◆ **Document**
+++

Is 100% Accuracy in Speech Recognition Possible?

Is 100% Accuracy in Speech Recognition Possible?

Illustration by Jay Bendt

Written by Wade Roush

Translated by Zhao Jianlin

Looking back to 2010, Matt Thompson predicted in a commentary article for NPR that “in the near future, automatic speech transcription technology will become quick, user-friendly, and free.” He referred to that moment as the “speech singularity,” cleverly borrowing from inventor Ray Kurzweil’s “singularity theory”—the idea that our consciousness might one day be uploaded to computers. Thompson also predicted that reliable automatic speech recognition (ASR) software would change the work of journalists, not to mention lawyers, salespeople, and those with hearing impairments; anyone working with spoken and written language would be affected.

Thompson’s prediction excited me greatly, as I eagerly hoped for a technology that could free me from the tedious task of organizing interview notes. However, despite his illustrious career in broadcasting, which continues (he currently serves as the director of NPR’s Investigative Reporting Unit, overseeing programs like “Reveal”), the “speech singularity” he predicted seems a long way off.

+++

◆ **Extracted entries**
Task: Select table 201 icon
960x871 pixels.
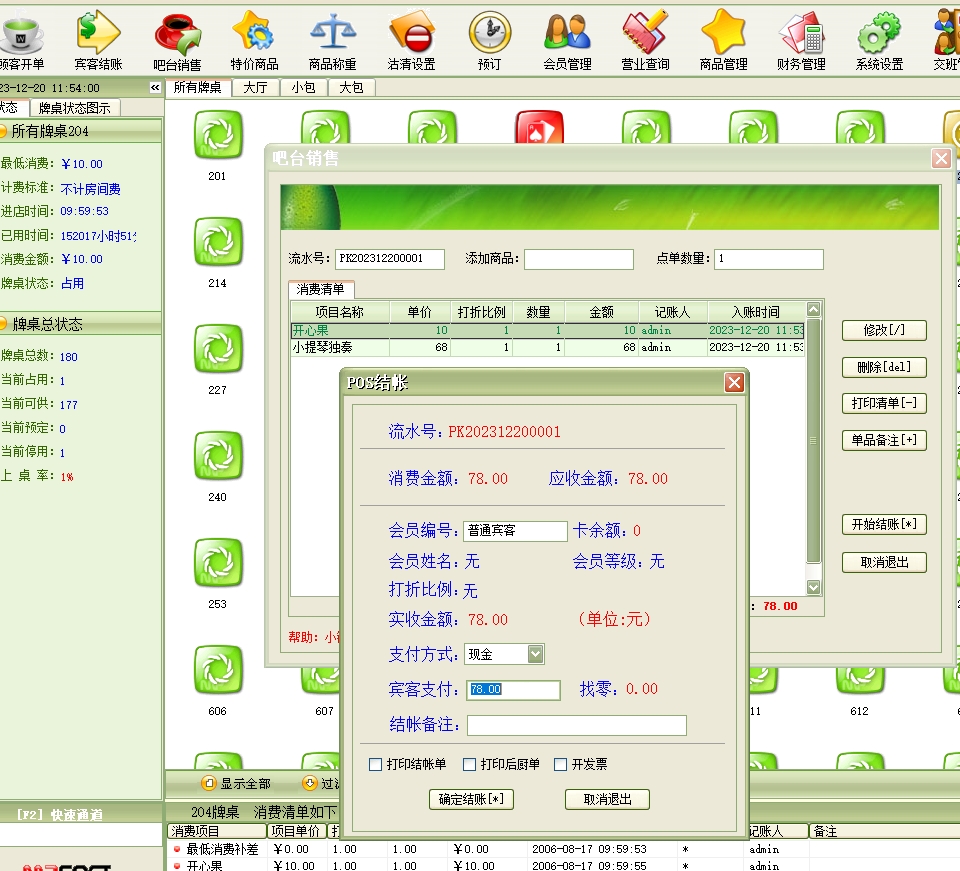Action: [x=217, y=135]
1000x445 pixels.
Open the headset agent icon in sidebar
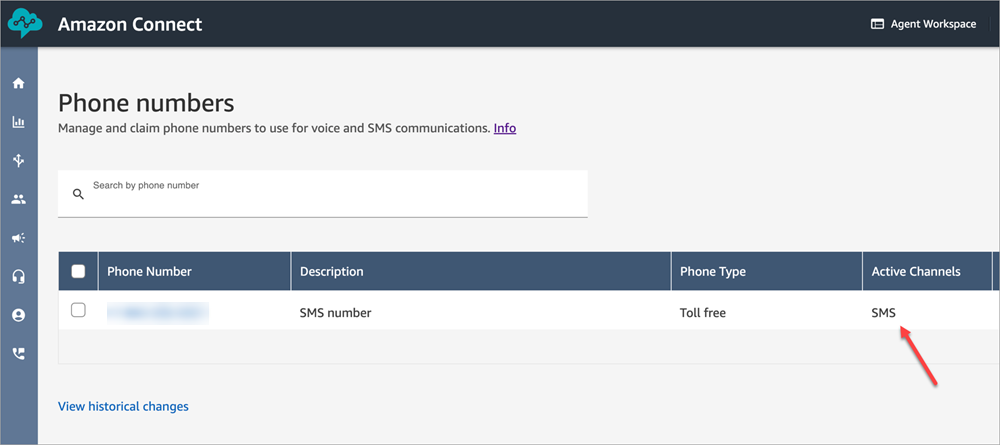[18, 276]
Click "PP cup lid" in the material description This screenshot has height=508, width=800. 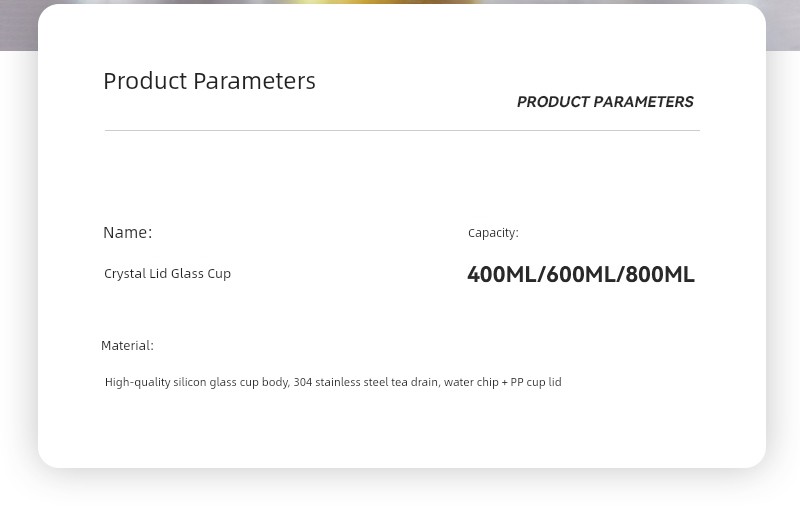[536, 382]
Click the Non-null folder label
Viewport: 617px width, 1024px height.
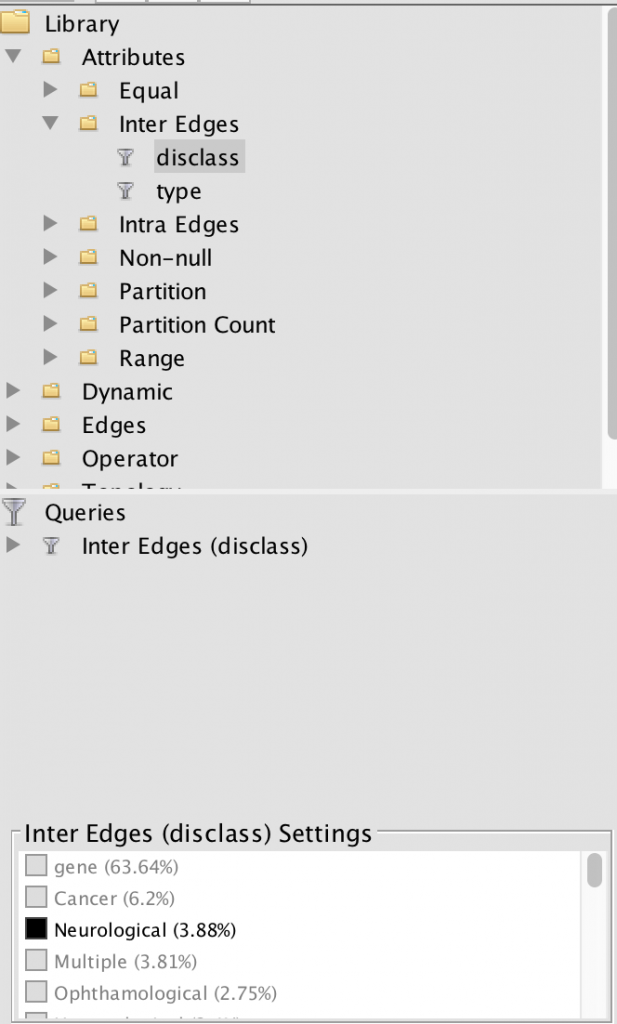(x=165, y=258)
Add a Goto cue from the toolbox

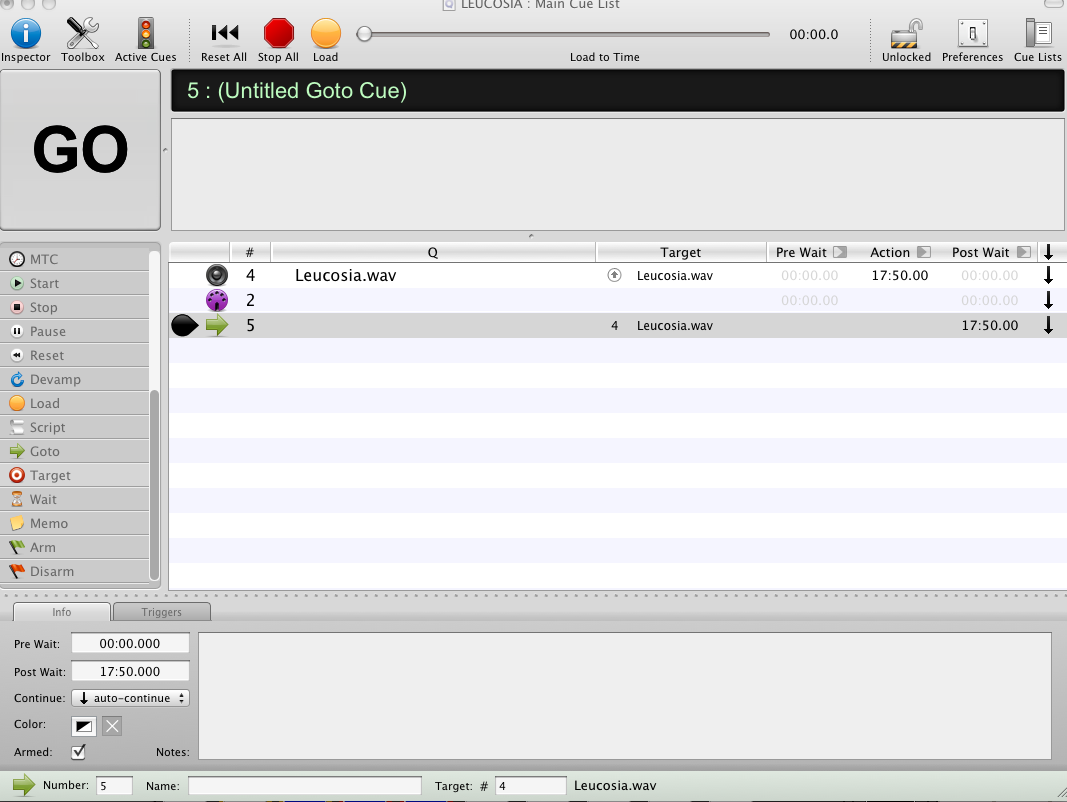click(45, 451)
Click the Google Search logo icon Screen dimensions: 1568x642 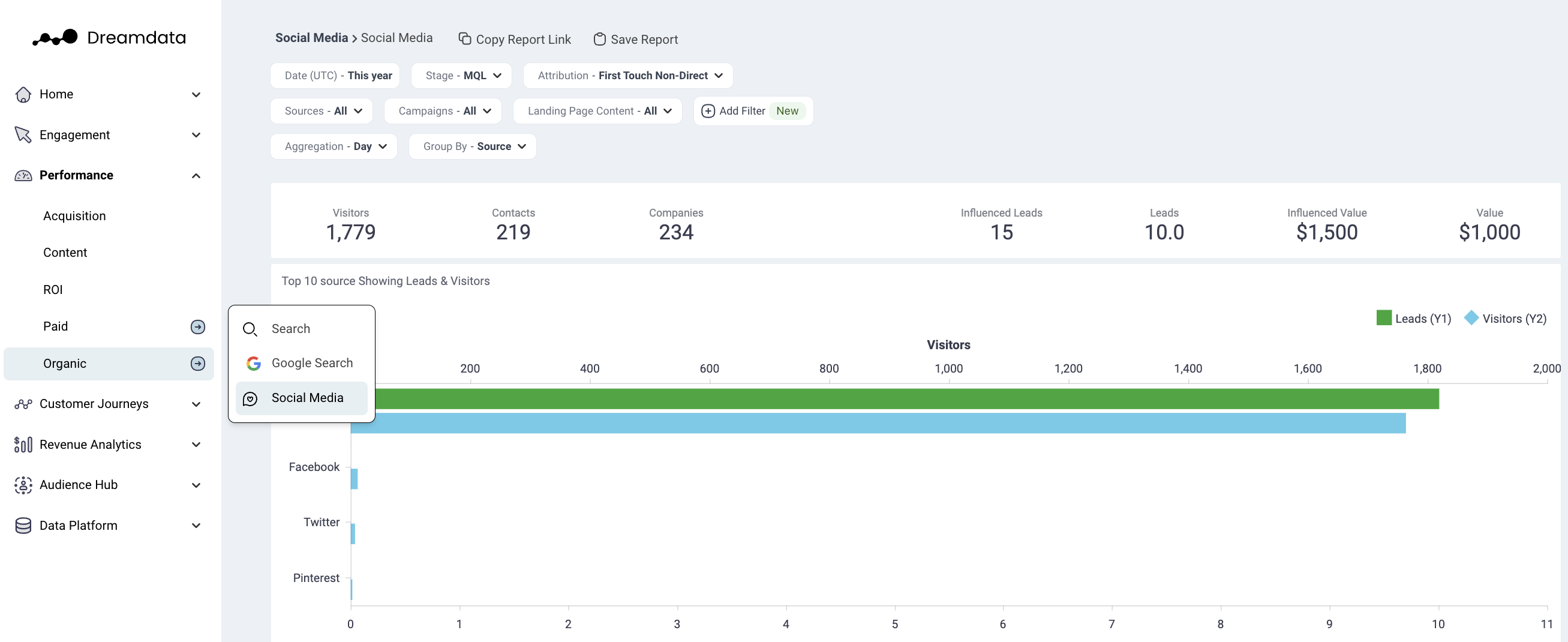pos(253,363)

+++

Copy out the speech recognition article word for word, from its title through its final sentence.

Is 100% Accuracy in Speech Recognition Possible?

Is 100% Accuracy in Speech Recognition Possible?

Illustration by Jay Bendt

Written by Wade Roush

Translated by Zhao Jianlin

Looking back to 2010, Matt Thompson predicted in a commentary article for NPR that “in the near future, automatic speech transcription technology will become quick, user-friendly, and free.” He referred to that moment as the “speech singularity,” cleverly borrowing from inventor Ray Kurzweil’s “singularity theory”—the idea that our consciousness might one day be uploaded to computers. Thompson also predicted that reliable automatic speech recognition (ASR) software would change the work of journalists, not to mention lawyers, salespeople, and those with hearing impairments; anyone working with spoken and written language would be affected.

Thompson’s prediction excited me greatly, as I eagerly hoped for a technology that could free me from the tedious task of organizing interview notes. However, despite his illustrious career in broadcasting, which continues (he currently serves as the director of NPR’s Investigative Reporting Unit, overseeing programs like “Reveal”), the “speech singularity” he predicted seems a long way off.